Problem details
Since pictures are not wanted in the copy, output only the rest of each record exactly.

Screenshot grounding data:

>>>

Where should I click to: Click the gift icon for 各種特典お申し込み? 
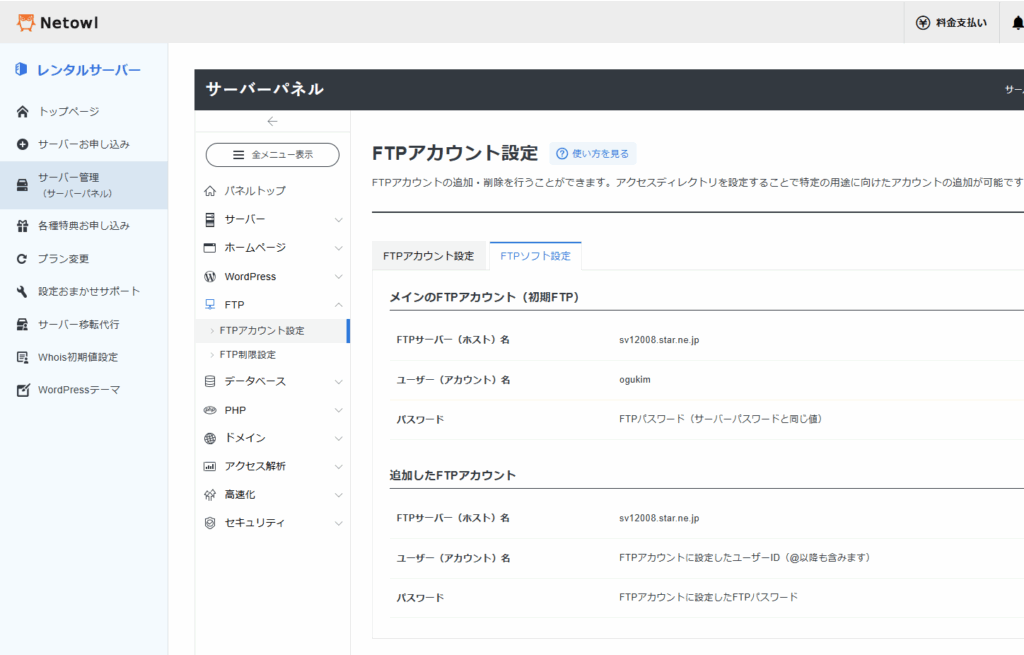(x=22, y=226)
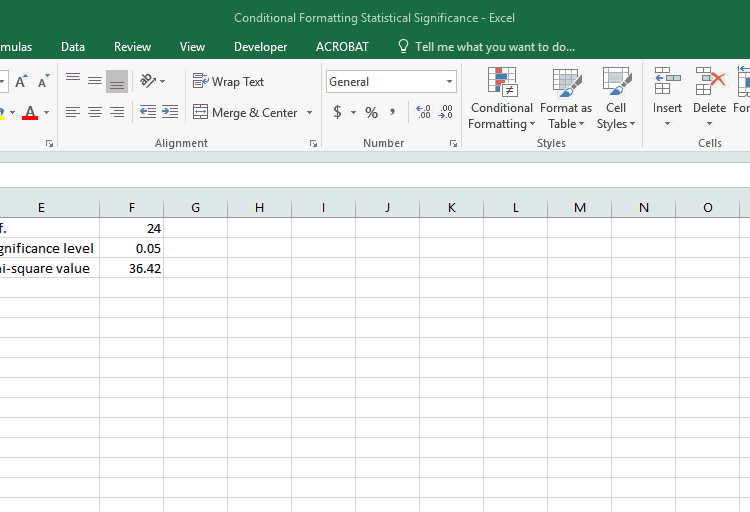This screenshot has width=750, height=512.
Task: Open the General number format dropdown
Action: 449,82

<<<

Response to the task
Where should I click to: Click the gift icon for 各種特典お申し込み? 
(x=22, y=226)
This screenshot has width=750, height=512.
Task: Open the General number format dropdown
Action: 449,82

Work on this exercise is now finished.